🤖 AI Summary
While large language model (LLM) agents possess explicit knowledge of risks, they frequently overlook or misjudge high-risk actions during execution, revealing a critical gap between risk awareness and safe operational behavior. Method: We propose a decoupled risk verification framework comprising (1) a three-tier evaluation scheme that quantifies the performance gap between risk identification and action execution, and (2) two independent, modular components—a risk verifier and a trajectory abstracter—that disentangle risk assessment from action generation, enabling generation-verification co-execution and abstraction-enhanced reasoning. Contribution/Results: Our approach requires no model fine-tuning and demonstrates consistent effectiveness across diverse LLMs and reasoning-specialized models. It reduces the execution rate of high-risk operations by 55.3%, significantly improving robustness and controllability in safety-critical applications.
📝 Abstract
Language model (LM) agents have demonstrated significant potential for automating real-world tasks, yet they pose a diverse array of potential, severe risks in safety-critical scenarios. In this work, we identify a significant gap between LM agents' risk awareness and safety execution abilities: while they often answer "Yes" to queries like "Is executing `sudo rm -rf /*' dangerous?", they will likely fail to identify such risks in instantiated trajectories or even directly perform these risky actions when acting as agents.
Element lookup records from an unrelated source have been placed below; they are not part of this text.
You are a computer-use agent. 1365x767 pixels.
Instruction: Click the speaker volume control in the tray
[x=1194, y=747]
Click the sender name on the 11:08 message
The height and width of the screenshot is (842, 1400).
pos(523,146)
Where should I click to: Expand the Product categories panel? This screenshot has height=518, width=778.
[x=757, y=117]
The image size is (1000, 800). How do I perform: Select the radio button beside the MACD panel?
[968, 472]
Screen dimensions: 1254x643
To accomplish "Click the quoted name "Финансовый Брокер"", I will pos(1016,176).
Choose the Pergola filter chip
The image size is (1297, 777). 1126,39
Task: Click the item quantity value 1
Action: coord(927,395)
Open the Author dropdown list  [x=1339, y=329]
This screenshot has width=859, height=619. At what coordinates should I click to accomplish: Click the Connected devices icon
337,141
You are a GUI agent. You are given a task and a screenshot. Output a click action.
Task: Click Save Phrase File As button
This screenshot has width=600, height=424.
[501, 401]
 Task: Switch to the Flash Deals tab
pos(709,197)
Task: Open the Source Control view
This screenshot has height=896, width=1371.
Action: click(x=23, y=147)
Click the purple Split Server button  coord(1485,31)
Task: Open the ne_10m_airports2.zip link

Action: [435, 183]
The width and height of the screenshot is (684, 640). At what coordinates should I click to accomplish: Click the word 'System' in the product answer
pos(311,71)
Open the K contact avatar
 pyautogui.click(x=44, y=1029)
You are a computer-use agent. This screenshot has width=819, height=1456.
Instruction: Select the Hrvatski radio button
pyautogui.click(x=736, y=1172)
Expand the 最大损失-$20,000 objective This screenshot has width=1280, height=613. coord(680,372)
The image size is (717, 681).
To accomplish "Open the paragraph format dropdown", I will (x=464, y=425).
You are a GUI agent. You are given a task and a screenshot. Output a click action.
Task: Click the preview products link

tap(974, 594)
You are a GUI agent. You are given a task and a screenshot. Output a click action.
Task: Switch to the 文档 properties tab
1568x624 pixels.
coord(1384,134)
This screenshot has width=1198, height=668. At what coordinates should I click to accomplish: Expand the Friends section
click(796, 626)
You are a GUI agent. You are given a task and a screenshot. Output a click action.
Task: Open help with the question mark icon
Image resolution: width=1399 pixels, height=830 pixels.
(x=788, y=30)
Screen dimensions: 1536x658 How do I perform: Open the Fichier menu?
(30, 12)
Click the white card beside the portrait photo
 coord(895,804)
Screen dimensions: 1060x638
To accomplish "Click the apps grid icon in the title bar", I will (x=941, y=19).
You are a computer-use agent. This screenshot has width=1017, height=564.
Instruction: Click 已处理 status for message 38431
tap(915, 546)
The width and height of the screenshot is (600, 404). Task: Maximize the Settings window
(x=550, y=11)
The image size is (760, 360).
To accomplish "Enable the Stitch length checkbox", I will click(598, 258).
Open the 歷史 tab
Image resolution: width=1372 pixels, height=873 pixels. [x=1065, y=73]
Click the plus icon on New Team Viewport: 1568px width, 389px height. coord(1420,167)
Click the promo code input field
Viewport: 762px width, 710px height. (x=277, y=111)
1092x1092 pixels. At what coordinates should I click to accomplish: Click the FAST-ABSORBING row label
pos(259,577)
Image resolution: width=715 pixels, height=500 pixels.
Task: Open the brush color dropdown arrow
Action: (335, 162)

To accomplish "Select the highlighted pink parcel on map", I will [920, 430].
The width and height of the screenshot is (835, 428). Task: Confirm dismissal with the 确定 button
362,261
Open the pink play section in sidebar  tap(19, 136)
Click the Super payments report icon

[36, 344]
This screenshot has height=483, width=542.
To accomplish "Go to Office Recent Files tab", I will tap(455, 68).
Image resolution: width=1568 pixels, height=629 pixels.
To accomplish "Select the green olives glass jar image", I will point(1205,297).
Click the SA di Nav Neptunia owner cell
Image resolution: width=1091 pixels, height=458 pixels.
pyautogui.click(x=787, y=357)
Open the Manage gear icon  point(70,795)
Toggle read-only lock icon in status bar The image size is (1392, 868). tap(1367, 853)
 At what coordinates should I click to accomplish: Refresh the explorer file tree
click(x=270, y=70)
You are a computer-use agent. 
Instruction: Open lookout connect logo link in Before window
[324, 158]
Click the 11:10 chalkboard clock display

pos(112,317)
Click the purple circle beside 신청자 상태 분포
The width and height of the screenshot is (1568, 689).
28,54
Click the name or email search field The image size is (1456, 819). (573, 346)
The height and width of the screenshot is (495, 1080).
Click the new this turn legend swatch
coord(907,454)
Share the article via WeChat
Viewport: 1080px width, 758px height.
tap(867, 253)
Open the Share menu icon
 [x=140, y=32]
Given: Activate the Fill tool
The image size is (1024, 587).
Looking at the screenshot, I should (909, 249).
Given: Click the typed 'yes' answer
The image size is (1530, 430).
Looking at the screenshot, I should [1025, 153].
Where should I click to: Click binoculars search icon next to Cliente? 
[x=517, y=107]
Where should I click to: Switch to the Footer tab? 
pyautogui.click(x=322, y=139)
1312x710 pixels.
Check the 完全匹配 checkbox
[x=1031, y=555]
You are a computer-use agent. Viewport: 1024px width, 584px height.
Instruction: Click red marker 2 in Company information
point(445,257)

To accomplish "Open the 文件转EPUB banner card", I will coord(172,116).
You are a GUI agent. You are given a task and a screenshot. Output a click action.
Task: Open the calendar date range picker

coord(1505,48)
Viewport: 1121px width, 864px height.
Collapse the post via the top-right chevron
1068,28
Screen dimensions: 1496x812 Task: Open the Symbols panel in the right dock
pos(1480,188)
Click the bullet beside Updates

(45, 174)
To systematically investigate this, we develop a comprehensive evaluation framework to examine agents' safety across three progressive dimensions: 1) their knowledge about potential risks, 2) their ability to identify corresponding risks in execution trajectories, and 3) their actual behaviors to avoid executing these risky actions. Our evaluation reveals two critical performance gaps that resemble the generator-validator gaps observed in LMs: while agents demonstrate near-perfect risk knowledge ($>98%$ pass rates), they fail to apply this knowledge when identifying risks in actual scenarios (with performance dropping by $>23%$) and often still execute risky actions ($<26%$ pass rates). Notably, this trend persists across more capable LMs as well as in specialized reasoning models like DeepSeek-R1, indicating that simply scaling model capabilities or inference compute does not inherently resolve safety concerns. Instead, we take advantage of these observed gaps to develop a risk verifier that independently critiques the proposed actions by agents, with an abstractor that converts specific execution trajectories into abstract descriptions where LMs can more effectively identify the risks. Our overall system achieves a significant reduction of risky action execution by $55.3%$ over vanilla-prompted agents.